Someone grab my jaw! I think it’s still on the ground in Piazza Maggiore. We stood, totally awestruck by the beauty of this medieval city. Bolonga is not the first city in the Italian guidebook, infact in our European Lonely Planet guide it only got one paragraph. We had 4 days in Bolonga and it was a great way to get a taste of this underrated city. We are enchanted, we are in love and we don’t want to leave! Read on to find out about our top activities and things to see.
What to do/see:
Wander the streets -if your from little ol’ New Zealand wandering the streets of an ancient city can blow your mind. Everything is so old and different from what we are used to seeing at the bottom of the world. In Bologna they know how to do urban without ruining the landscape. People live in apartments and the streets are lined with trees, ensuring green is everywhere.
The city centre is stuffed full of high stone and terracotta buildings, lining narrow cobblestone streets. It’s great to try and get lost as you give in to the call to wander off down another enchanted alleyway. It’s also a great way to find beautiful churches to explore. We recommend getting the bus to the city centre, or staying there and walking in any direction, heading down each alley as they call to you or offer a beautiful building in the near distance.
Have a slurp at Fontana Di Nettuno -the Fountain of Neptune is one of the city’s well known landmarks and is just off the Piazza Maggiore, Bologna’s main square. Check out Neptune’s chizzled bod and the intricate bronze work. This is also a good spot to fill up your water bottle. In the 1500’s merchants would use the water of the fountain too!
Wander around Comune di bolonga -also on the Piazza Maggiore is the city’s town hall. Have a look at the statue of Pope Gregory XIII who overlooks the square. Climb up the trippiest staircase you ever did try.
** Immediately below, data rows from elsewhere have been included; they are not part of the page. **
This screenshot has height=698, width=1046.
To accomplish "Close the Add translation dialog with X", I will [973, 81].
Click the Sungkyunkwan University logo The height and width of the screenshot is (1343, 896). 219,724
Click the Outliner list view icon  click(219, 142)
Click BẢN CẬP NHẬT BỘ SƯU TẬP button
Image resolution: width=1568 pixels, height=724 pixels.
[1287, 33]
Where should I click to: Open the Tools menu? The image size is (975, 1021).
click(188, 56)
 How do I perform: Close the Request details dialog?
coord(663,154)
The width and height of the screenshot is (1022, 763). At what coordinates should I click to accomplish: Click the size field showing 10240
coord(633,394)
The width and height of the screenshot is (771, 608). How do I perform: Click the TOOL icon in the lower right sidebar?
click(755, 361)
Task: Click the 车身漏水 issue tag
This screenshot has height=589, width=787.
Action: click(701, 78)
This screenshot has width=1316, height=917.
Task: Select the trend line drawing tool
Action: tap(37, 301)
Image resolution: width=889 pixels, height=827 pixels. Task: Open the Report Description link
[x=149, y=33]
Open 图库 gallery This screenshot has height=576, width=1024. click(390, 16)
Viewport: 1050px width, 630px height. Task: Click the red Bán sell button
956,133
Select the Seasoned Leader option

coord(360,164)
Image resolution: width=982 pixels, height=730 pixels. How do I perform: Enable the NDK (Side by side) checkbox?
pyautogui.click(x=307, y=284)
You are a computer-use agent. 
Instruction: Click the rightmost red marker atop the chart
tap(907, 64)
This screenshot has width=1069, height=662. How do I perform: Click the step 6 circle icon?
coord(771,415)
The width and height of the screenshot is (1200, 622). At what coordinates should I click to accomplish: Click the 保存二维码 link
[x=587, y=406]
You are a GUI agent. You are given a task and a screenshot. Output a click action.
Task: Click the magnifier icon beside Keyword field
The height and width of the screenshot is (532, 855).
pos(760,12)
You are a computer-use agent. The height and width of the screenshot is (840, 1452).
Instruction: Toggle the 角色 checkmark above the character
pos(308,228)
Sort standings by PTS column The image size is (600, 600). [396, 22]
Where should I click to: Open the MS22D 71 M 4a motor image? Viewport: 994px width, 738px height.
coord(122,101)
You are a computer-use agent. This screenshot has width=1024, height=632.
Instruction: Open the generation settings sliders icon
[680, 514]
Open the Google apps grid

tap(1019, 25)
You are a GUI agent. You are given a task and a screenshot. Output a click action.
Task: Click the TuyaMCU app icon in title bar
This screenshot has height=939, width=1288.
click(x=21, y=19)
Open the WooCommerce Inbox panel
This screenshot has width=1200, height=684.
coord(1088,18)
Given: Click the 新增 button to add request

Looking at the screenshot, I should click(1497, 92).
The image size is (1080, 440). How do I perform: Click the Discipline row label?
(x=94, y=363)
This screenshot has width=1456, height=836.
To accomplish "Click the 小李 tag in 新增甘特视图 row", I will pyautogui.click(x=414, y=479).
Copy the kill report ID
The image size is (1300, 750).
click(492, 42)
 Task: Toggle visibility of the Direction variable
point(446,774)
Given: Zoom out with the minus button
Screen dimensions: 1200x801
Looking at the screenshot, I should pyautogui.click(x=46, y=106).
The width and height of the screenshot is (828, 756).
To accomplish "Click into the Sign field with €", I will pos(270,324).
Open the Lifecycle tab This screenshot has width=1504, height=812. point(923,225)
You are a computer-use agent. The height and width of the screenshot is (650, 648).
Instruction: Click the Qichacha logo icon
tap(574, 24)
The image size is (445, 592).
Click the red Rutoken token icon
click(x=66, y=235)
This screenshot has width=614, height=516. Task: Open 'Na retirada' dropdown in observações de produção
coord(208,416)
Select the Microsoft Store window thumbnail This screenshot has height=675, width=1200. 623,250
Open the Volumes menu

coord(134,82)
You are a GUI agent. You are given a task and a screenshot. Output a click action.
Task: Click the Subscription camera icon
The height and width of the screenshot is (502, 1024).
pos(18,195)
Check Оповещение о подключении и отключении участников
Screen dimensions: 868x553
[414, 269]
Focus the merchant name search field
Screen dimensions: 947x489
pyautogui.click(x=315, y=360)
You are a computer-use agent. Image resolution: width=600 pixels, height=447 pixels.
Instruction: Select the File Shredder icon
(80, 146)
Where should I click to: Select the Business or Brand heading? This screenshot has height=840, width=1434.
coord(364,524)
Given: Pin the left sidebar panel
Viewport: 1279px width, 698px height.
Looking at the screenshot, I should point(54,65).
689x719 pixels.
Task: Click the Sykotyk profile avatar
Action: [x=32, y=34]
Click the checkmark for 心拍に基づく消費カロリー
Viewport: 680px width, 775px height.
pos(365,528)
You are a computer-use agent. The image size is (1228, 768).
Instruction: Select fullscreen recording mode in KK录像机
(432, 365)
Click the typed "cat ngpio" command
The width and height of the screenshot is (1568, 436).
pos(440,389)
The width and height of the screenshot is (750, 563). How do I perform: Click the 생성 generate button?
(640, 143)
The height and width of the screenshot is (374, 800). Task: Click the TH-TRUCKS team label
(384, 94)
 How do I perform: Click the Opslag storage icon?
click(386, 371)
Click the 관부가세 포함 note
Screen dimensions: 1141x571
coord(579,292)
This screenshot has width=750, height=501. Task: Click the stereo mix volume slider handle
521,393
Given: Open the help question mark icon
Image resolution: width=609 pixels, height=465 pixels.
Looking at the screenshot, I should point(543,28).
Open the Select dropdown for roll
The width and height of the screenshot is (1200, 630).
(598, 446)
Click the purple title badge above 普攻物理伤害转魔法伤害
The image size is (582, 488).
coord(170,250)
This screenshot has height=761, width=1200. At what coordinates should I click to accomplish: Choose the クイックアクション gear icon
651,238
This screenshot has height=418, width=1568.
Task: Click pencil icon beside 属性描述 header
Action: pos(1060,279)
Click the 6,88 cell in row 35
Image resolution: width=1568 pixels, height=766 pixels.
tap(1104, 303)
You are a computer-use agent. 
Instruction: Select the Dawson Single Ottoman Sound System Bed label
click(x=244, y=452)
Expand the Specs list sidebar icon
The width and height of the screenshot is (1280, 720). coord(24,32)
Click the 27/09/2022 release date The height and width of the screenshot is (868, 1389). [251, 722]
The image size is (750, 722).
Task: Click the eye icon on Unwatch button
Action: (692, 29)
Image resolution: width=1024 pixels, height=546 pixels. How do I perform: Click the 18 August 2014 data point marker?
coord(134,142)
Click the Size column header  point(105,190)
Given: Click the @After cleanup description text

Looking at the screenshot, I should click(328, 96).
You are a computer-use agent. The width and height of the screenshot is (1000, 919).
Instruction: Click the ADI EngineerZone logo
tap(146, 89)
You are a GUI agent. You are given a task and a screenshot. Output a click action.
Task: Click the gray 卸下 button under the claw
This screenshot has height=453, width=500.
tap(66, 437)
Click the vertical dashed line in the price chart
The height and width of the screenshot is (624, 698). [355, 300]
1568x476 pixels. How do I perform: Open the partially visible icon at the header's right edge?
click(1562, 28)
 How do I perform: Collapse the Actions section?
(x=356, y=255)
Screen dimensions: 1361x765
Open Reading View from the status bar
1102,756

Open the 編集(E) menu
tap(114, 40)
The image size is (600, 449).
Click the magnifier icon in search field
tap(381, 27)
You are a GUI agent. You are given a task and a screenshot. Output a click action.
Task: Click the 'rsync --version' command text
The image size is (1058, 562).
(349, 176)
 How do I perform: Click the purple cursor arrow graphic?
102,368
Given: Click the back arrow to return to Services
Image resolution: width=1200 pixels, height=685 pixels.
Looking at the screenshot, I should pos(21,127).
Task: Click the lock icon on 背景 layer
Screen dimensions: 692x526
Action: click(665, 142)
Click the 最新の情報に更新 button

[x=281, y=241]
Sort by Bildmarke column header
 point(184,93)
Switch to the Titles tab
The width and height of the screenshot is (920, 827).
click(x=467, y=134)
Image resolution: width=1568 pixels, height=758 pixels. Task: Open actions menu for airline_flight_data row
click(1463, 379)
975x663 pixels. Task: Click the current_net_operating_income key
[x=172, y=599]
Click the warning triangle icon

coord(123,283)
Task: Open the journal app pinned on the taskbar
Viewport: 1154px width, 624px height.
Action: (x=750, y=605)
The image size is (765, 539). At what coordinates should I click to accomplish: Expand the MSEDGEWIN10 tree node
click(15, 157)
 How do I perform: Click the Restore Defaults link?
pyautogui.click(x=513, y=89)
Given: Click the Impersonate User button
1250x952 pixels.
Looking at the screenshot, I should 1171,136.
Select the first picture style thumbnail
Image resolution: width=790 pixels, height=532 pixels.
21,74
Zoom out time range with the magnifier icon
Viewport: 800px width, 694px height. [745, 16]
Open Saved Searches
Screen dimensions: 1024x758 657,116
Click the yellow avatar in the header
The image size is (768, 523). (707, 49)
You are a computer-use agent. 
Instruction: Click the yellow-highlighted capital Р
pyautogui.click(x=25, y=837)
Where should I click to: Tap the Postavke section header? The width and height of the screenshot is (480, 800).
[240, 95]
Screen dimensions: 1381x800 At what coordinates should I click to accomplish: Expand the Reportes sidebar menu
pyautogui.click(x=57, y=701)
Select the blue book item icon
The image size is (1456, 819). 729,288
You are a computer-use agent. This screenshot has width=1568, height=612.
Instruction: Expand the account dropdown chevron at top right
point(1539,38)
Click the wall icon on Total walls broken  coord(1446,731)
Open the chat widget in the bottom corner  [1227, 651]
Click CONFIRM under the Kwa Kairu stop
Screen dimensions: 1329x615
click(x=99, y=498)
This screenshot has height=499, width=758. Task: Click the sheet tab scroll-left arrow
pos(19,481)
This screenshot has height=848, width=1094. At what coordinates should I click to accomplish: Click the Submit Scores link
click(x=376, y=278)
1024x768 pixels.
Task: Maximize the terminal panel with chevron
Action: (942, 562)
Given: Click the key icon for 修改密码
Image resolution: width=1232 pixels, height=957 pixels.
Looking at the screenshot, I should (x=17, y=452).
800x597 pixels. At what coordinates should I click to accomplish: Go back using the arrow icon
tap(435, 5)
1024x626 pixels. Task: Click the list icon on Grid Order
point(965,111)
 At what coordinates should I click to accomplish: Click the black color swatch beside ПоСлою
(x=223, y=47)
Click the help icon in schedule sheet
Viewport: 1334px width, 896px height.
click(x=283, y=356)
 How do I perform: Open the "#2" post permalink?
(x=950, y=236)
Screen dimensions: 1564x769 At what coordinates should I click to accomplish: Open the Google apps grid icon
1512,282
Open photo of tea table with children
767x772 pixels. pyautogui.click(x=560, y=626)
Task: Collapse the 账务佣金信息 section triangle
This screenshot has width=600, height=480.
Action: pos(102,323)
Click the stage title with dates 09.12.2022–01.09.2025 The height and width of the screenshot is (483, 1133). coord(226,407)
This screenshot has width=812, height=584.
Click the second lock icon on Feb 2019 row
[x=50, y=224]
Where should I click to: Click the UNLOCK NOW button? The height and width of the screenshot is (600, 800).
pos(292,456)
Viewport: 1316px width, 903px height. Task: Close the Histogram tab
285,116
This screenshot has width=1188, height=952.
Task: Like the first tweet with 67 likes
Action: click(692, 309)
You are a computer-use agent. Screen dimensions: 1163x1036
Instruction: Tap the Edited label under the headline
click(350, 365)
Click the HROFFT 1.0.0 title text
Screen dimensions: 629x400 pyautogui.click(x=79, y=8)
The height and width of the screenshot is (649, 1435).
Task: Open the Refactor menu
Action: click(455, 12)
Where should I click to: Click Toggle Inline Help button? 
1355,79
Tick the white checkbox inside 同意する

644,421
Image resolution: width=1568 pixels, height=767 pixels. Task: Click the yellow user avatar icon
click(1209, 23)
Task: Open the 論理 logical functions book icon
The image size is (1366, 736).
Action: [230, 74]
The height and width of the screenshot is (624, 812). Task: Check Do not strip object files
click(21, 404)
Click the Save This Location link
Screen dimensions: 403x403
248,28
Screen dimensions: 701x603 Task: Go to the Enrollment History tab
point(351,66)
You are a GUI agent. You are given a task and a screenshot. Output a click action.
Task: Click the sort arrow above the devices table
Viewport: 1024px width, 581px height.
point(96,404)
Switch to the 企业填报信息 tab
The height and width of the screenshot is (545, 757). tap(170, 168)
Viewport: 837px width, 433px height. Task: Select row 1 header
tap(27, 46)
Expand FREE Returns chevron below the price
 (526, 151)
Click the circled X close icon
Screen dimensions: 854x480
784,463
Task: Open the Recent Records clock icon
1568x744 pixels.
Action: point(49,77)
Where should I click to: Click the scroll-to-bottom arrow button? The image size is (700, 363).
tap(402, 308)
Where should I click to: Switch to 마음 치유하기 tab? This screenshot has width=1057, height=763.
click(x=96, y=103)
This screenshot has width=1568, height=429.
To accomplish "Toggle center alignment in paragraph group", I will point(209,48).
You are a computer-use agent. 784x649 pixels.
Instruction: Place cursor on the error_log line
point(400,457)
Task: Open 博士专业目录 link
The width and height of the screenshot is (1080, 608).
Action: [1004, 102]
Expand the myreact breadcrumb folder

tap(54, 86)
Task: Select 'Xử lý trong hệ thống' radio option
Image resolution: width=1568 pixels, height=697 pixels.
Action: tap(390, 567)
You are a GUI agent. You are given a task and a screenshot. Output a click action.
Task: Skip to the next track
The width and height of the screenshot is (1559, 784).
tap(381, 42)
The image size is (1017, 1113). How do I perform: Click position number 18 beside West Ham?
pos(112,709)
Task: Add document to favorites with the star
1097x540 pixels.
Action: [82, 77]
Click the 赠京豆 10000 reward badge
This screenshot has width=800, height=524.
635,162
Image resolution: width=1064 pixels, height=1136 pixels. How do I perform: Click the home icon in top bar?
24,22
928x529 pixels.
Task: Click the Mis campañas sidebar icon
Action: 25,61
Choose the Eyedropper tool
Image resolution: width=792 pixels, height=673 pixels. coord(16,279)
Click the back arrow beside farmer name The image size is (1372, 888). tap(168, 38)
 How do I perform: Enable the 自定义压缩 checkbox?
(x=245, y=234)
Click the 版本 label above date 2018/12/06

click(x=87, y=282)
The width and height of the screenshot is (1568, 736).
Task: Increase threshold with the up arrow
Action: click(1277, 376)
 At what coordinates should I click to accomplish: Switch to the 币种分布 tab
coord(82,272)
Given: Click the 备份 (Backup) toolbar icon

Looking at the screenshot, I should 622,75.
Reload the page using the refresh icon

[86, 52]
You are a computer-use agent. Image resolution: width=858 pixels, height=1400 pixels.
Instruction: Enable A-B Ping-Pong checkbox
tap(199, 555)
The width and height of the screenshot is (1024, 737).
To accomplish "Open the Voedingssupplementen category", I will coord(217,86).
There were lots of other areas in the hall but we didn’t check them out as we weren’t sure what they were for.
Marvel at many of Bolonga’s stunning churches -we spent a lot of our time in Bologna wandering in and out of ancient churches. They were all awe inspiring, with astonishingly high ceilings, carved marble and stone, frescoes, icons, stained glass and more. It’s amazing to see the extreme effort, time and funding that went into these ancient sites of worship. A few of the city’s most recommended churches are Basilica di San petrionio, Santa Maria della Vita and Basilica di Santo stephano. If you are wandering around central Bolonga you will find it hard not to bump into these highlights.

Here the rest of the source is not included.